::: Source passage

Layer-one (L1) blockchains were the biggest winner of the 2021 bull market. However, one of the defining themes of the last 12 months is the adoption of Ethereum layer-two (L2) networks. With many people still holding these 2021 favourites or looking into ‘next-generation’ blockchains, I explore whether continued adoption of Ethereum L2s would be bearish for alternative blockchains. 

Key Takeaways

  • The market is saturated with blockchains, each fiercely competing to offer blockspace.
  • For alternative L1 blockchains, a new source of competition has come through Ethereum L2s, which will likely keep growing because they are integral to Ethereum’s scaling plans.
  • Despite the rise of Ethereum L2s, alternative blockchains are more than a hedge against possible Ethereum failure. They also offer different types of blockspace to fulfil certain user needs that Ethereum cannot.
  • While it’s unclear how many blockchains will ‘succeed’ in the coming years, it’s probable that it won’t be several dozen (i.e. how many exist today).

Multi-Year Rise of Ethereum L2s 

Ethereum L2s—networks built on top of Ethereum to help it become more accessible—have been one of the fastest-growing sectors of this bear market. Several have gone live and released significant upgrades while gaining more users, apps and developers. 

It’s a trend I’ve continuously covered for members since early 2021. For a trip down memory lane, see my posts on Polygon’s rebrand (Feb. 2021), the potential for L2s to airdrop tokens (Mar. 2021), and Optimism’s $25M raise (Mar. 2021). 

Widespread rollouts

Although it took much longer than initially anticipated for L2s to gain traction, they eventually did in mid-2022. Since then, there have been many mainnet launches and/or upgrades (e.g. Arbitrum One, OP Mainnet, Base, Mantle, Linea, Starknet, zkSync Era, Polygon zkEVM) and L2 token launches (e.g. ARB, OP).

::::::

Pick up the passage above on Ethereum layer-two networks after its final sentence and continue writing it.

::: Supplied records

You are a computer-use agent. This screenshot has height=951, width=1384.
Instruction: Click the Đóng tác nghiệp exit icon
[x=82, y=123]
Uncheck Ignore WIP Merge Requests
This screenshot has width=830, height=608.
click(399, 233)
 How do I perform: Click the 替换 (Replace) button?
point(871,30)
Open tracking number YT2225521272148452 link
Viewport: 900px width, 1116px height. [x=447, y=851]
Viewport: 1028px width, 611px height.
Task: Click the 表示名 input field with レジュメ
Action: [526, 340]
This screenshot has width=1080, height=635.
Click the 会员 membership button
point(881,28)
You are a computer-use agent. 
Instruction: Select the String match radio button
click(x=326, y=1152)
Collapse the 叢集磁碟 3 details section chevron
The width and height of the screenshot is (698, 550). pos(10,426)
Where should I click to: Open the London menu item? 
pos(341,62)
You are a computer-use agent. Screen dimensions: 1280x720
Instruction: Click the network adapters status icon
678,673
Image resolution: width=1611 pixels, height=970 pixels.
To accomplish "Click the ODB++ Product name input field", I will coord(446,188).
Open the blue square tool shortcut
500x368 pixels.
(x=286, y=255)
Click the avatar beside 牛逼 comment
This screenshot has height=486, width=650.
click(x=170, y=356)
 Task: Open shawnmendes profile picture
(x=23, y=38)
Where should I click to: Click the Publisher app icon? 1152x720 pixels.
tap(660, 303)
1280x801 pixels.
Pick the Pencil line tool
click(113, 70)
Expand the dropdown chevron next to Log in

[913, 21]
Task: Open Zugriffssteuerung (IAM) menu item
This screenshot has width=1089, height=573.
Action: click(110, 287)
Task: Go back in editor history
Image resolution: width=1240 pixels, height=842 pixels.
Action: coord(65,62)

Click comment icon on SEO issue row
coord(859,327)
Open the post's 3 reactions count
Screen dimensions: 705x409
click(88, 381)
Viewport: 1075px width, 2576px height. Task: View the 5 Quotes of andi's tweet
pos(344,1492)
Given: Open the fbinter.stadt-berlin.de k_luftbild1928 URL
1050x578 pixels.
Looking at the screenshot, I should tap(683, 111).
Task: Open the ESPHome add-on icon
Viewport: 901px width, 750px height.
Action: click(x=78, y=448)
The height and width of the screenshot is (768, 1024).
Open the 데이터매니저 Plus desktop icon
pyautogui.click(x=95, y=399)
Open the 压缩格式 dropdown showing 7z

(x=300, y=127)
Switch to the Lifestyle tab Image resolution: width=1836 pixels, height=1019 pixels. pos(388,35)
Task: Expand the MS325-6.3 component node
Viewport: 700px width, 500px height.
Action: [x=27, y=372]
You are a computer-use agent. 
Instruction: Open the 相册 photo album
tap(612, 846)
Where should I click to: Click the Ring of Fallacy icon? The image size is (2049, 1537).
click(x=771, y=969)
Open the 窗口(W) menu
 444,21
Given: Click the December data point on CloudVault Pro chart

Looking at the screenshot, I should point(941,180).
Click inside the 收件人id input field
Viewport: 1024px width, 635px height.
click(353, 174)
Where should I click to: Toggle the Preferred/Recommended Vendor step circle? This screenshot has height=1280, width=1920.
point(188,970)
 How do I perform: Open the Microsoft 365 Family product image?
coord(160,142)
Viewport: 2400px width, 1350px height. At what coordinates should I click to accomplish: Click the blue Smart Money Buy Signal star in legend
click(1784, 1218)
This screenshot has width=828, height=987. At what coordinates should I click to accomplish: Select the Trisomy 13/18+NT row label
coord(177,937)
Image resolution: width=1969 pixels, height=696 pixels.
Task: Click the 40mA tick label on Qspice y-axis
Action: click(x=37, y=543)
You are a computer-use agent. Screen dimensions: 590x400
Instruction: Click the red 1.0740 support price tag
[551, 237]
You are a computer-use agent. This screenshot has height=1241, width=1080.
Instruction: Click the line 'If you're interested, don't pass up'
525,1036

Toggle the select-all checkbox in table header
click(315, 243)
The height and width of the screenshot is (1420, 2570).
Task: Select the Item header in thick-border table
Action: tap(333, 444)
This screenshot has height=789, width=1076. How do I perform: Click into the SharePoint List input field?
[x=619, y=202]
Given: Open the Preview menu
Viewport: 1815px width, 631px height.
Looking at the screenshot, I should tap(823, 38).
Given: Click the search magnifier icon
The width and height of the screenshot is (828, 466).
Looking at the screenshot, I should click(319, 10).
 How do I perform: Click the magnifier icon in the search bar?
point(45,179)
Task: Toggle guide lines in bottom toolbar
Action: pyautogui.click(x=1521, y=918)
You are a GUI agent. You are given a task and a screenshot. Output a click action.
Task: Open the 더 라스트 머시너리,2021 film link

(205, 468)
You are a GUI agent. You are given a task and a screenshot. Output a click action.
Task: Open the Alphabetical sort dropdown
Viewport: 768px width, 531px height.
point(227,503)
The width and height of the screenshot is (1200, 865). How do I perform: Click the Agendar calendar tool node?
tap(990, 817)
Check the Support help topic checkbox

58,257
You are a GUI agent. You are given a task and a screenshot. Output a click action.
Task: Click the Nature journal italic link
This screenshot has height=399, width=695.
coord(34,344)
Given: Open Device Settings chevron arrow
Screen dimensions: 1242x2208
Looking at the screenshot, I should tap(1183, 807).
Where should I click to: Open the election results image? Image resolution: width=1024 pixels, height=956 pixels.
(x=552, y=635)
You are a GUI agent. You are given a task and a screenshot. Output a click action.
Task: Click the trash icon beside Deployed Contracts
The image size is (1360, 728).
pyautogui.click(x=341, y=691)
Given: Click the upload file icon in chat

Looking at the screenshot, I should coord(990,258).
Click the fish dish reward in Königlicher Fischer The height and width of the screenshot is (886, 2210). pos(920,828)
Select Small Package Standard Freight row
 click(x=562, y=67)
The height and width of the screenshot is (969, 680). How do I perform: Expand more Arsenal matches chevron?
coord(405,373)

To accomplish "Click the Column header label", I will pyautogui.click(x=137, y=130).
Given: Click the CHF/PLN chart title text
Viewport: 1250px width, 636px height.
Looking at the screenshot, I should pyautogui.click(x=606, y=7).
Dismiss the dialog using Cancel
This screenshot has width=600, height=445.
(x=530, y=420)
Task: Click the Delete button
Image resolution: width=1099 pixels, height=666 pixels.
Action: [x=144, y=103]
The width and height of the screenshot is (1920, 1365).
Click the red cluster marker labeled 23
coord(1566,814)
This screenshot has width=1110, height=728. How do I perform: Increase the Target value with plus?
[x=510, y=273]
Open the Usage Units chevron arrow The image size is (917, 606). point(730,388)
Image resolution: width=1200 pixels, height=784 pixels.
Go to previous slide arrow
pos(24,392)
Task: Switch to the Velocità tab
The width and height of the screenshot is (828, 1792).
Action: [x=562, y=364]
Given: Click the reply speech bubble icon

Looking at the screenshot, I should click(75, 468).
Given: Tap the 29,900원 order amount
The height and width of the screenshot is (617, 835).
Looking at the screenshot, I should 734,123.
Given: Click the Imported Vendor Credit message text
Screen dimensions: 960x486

::::::

## [Answer for the task]
The most explosive L2 launch happened last month with Coinbase’s Base, which is already a top-five L2 by total value locked (TVL) and has had more than 143,000 ETH (≈$234M) bridged to it. 

Growing adoption

There is a common theme from various metrics—profit, transactions, TVL and demand are all growing and hitting near all-time highs. 

Profit: L2s have been rather profitable to date, with Base’s launch contributing to record profit in August. 

TVL: Value held in L2s has steadily increased, from less than $300K at the start of 2020 to $100M at the beginning of 2021 to $5B in 2022 to nearly $10B at the time of writing. 

Demand for L2s on L1: The percentage of monthly gas spent posting L2 data to Ethereum climbed to 5.7%, up from 2% at the start of the year, indicating heightened demand. September has already eclipsed August’s record high—only 14 days into the month! 

Activity: Onchain transactions on L2 have well and truly flipped L1, another sign that substantial activity is leaving L1 for L2. 

Ethereum L1 vs L2 transactions since Nov. 2019 (Source: Orbiter

One thing is clear: Demand to use Ethereum L2s is proliferating.